Rewrite everything from the line containing "will click(x=44, y=587)." down to the end of the records, replacing "radio button" with "option button" and keeping all else unchanged.

>> BEGIN Working data

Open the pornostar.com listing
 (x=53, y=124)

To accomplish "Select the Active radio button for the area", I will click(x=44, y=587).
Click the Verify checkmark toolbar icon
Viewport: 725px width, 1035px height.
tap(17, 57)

>> END Working data

- **The reply**
To accomplish "Select the Active option button for the area", I will click(x=44, y=587).
Click the Verify checkmark toolbar icon
Viewport: 725px width, 1035px height.
tap(17, 57)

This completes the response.